_Set task_.
Quote the lines below word for word, starting at the line that contains "This screenshot has width=891, height=2576." and ending at the last line.

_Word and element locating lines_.
+ + + +

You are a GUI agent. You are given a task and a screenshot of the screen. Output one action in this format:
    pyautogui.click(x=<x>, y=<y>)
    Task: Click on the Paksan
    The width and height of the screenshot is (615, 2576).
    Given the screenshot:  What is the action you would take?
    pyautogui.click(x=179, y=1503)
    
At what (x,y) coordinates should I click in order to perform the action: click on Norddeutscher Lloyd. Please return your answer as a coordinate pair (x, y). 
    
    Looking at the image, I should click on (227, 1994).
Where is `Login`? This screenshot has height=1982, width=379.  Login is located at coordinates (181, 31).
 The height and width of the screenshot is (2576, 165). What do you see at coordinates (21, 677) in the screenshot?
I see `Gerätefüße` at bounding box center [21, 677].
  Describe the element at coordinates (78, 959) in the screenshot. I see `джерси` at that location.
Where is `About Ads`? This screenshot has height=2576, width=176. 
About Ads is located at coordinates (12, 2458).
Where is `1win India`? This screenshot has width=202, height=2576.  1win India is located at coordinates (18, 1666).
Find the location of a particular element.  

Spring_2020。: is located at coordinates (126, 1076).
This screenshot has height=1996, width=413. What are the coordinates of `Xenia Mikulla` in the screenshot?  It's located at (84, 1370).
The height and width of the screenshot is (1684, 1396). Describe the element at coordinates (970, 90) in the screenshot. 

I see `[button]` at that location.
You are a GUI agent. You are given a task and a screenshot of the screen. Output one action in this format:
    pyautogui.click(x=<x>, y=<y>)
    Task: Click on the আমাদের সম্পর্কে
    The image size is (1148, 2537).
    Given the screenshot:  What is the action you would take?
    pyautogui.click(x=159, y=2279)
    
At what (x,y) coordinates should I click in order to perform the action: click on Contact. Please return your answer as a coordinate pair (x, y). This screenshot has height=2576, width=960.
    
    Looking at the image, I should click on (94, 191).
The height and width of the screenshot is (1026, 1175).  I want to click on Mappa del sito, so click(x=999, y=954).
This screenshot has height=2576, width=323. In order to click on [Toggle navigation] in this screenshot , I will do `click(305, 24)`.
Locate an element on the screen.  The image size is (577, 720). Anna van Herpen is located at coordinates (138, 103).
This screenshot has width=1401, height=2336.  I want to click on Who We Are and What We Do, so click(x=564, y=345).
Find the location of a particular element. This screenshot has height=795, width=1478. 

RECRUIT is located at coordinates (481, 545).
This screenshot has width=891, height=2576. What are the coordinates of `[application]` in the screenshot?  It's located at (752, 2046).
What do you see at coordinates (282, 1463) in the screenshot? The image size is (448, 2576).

+ + + +

_Result below_.
This screenshot has width=891, height=2576. What are the coordinates of `[application]` in the screenshot?  It's located at (752, 2046).
What do you see at coordinates (282, 1463) in the screenshot? The image size is (448, 2576).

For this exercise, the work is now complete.